Your task: Rewrite the rows from the line containing "Select shoe size 44" through the end of the rows, substituting "boot size" for "shoe size" and leaving everything else unchanged.

Exercise data:
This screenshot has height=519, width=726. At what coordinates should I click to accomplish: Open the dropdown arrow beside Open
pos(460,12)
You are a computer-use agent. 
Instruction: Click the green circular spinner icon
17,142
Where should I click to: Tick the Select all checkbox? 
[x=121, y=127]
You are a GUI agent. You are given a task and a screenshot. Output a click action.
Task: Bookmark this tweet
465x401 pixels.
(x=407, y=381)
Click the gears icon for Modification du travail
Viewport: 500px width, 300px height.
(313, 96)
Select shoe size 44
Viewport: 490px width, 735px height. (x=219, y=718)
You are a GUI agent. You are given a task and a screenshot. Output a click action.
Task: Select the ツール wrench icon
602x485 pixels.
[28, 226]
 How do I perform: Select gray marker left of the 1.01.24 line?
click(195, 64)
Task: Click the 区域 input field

Exercise result:
Select boot size 44
Viewport: 490px width, 735px height. (x=219, y=718)
You are a GUI agent. You are given a task and a screenshot. Output a click action.
Task: Select the ツール wrench icon
602x485 pixels.
[28, 226]
 How do I perform: Select gray marker left of the 1.01.24 line?
click(195, 64)
Task: Click the 区域 input field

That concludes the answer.